Wondered what had happened to 28 October, but didn't want to ask when you were clearly at low ebb.
You have a lot to do now in a rather short time.
Does it feel like another charge, both emotional and financial, or a small step towards that tunnel-end light? Strongly hoping for latter. Is there ANYTHING any one of us might practicably do?
re: 'So looks like I need to find an IMA did use one in the past need to find them'...was that one any good? Once again, can you seek trusted opinions/advice from colleagues? It is characteristic for judgment to become temporarily skewed under such relentless onslaught and manipulation of feelings as you have been subject to.
How is the flat>home transition going? Given that your new addy will have to be part of what is known to other side on new p/w, if not already, might this deepen to your daughter enjoying applying little touches?
Patty is right in this.
Have you taken the Volunteering over Christmas idea any further?

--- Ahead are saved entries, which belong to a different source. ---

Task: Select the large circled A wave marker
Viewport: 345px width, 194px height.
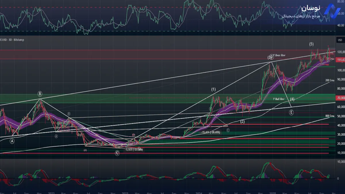Action: [12, 141]
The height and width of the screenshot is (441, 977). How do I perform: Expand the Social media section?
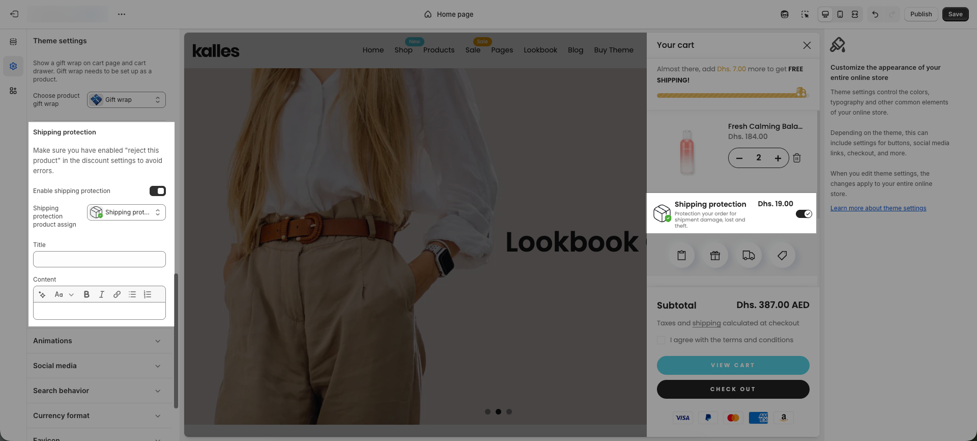(97, 366)
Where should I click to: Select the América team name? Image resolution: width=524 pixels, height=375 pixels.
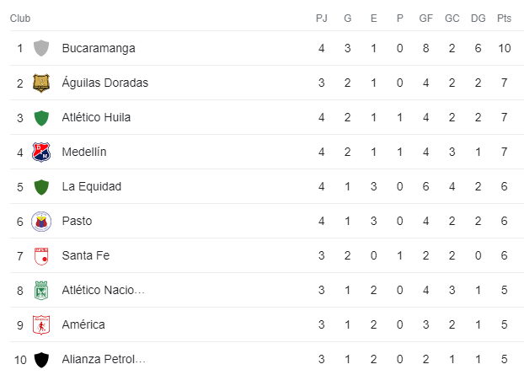click(84, 324)
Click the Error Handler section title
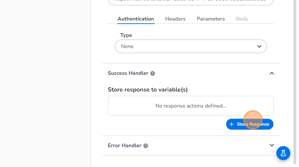 point(124,145)
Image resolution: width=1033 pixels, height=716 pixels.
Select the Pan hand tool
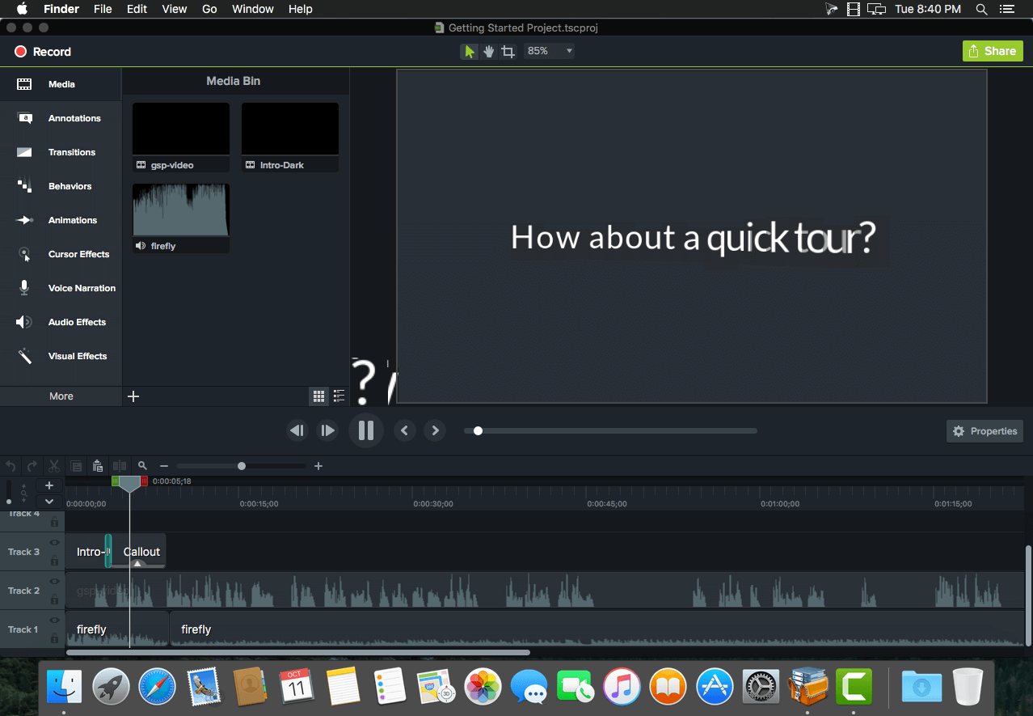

Just to continue with my nomb bossiness, healthy regular eating is a vital part of your armoury and essential for body/brain function and sensible sleep patterns. Okay? As if you didn't know these things...but they fly out the window under sustained stress, as we all know.
Please don't text ex any more. I find this perplexing. Dignified radio silence gives nothing away. It's akin to troll feeding when you are repeatedly drawn in to dance on the head of her pin. Make at least one NICE Jack thing to do over the w/e.
I find I think of your Dad, in whom hurt and ache over this must also feature. Were your children close to your parents?CAP[UK]for FREE EXPERT DEBT &BUDGET HELP:
01274 760721, freephone0800 328 0006'People don't want much. They want: "Someone to love, somewhere to live, somewhere to work and something to hope for."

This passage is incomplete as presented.